# [STATED GOAL]
Count the lines in the data below that contain the string "Close", treating uppercase and lowercase letters as different. Reply with the number only.

# [DATASET RECORDS]
-------------------------
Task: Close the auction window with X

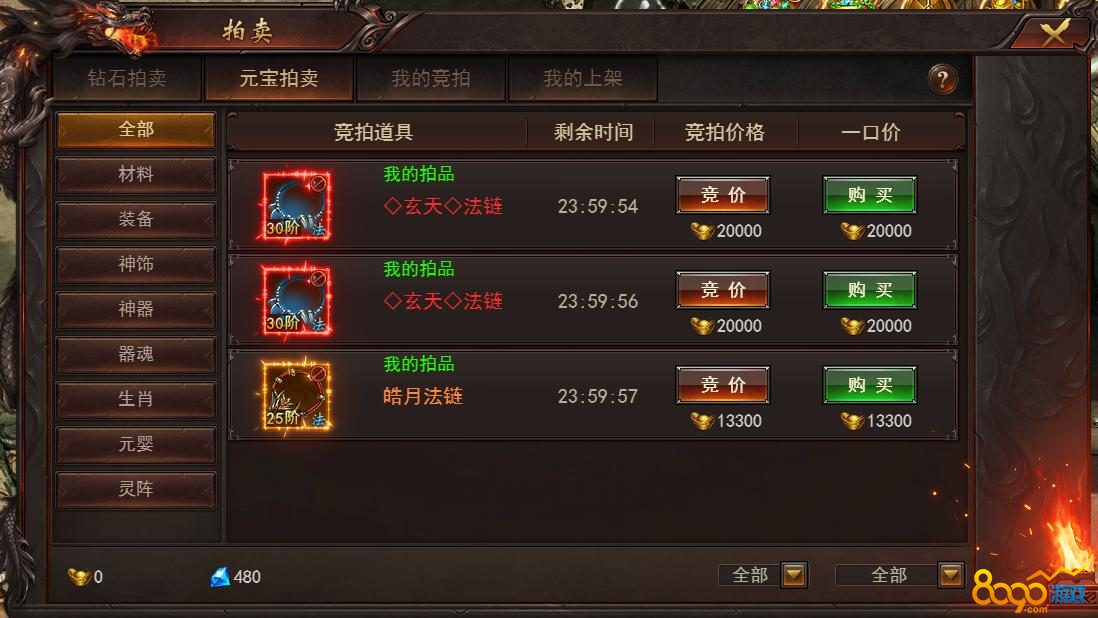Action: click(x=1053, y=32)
-------------------------
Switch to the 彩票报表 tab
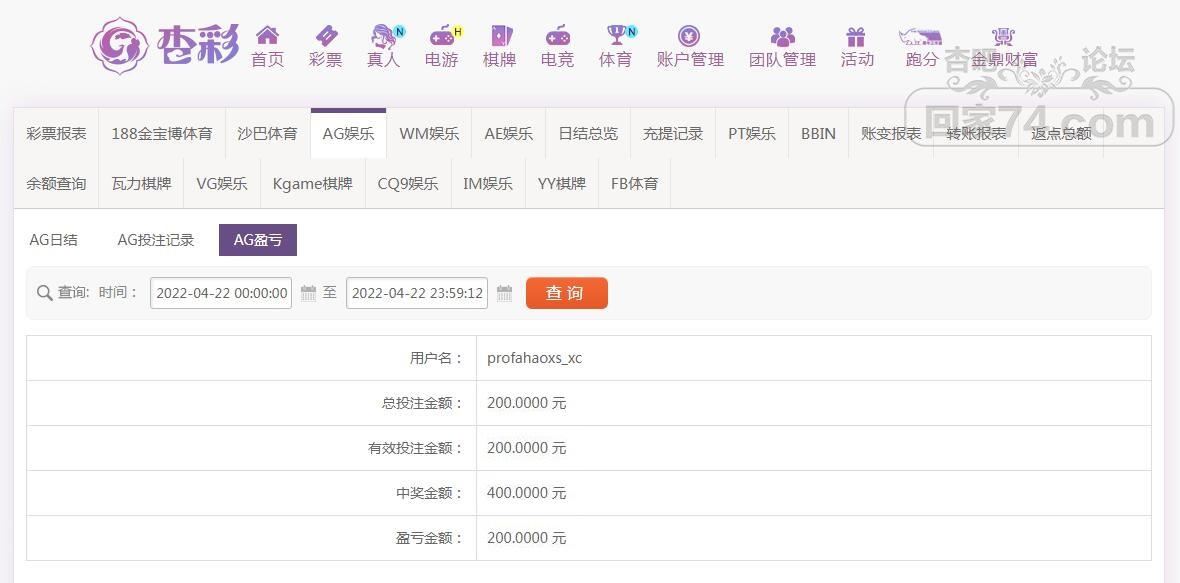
-------------------------
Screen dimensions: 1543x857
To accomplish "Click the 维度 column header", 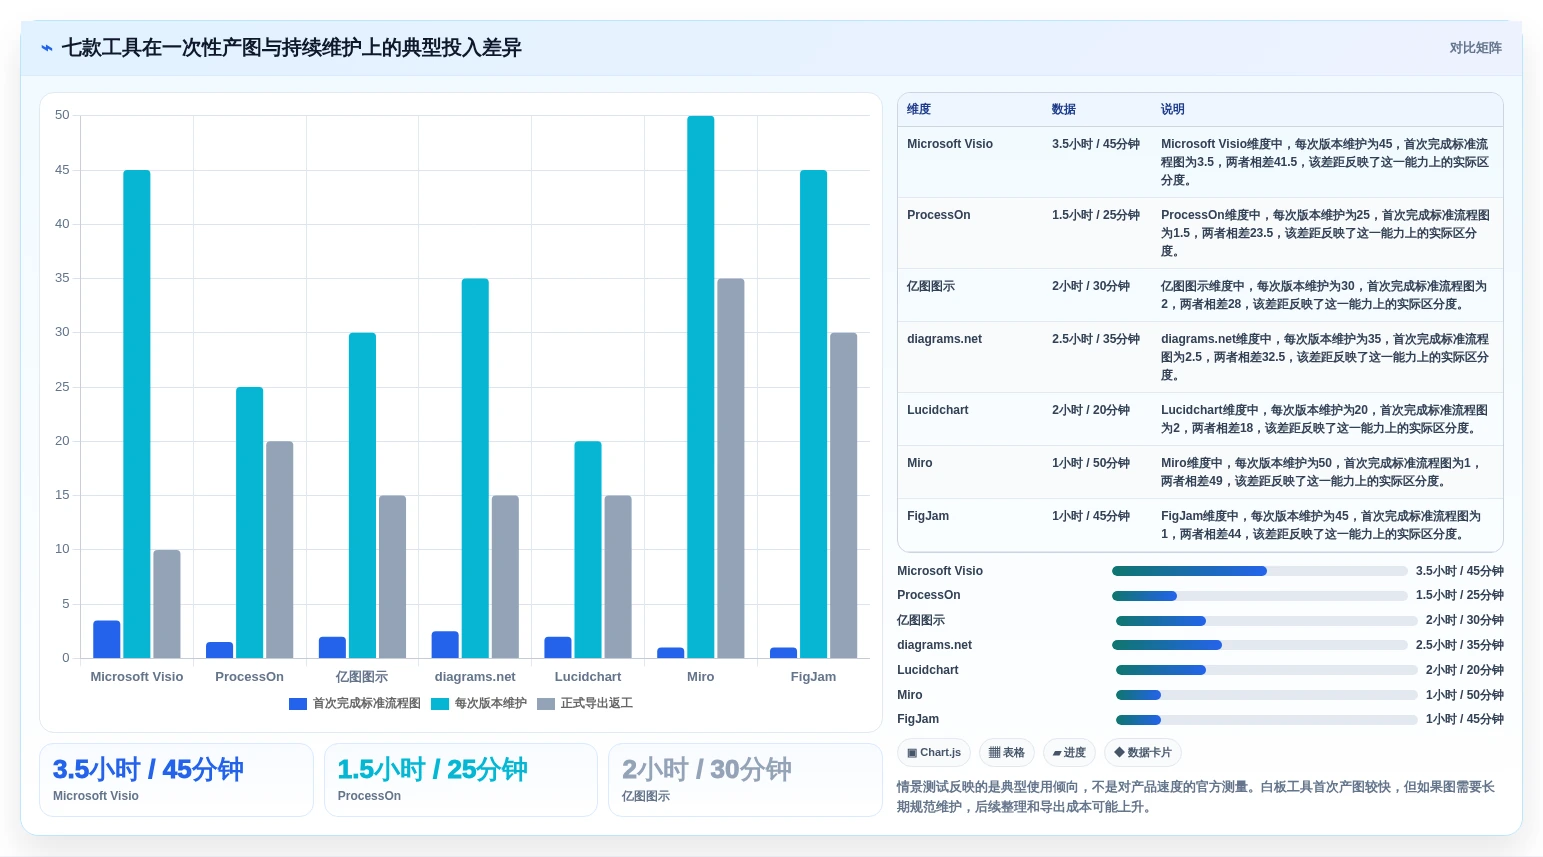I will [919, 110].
-------------------------
# [WRITTEN ANSWER]
1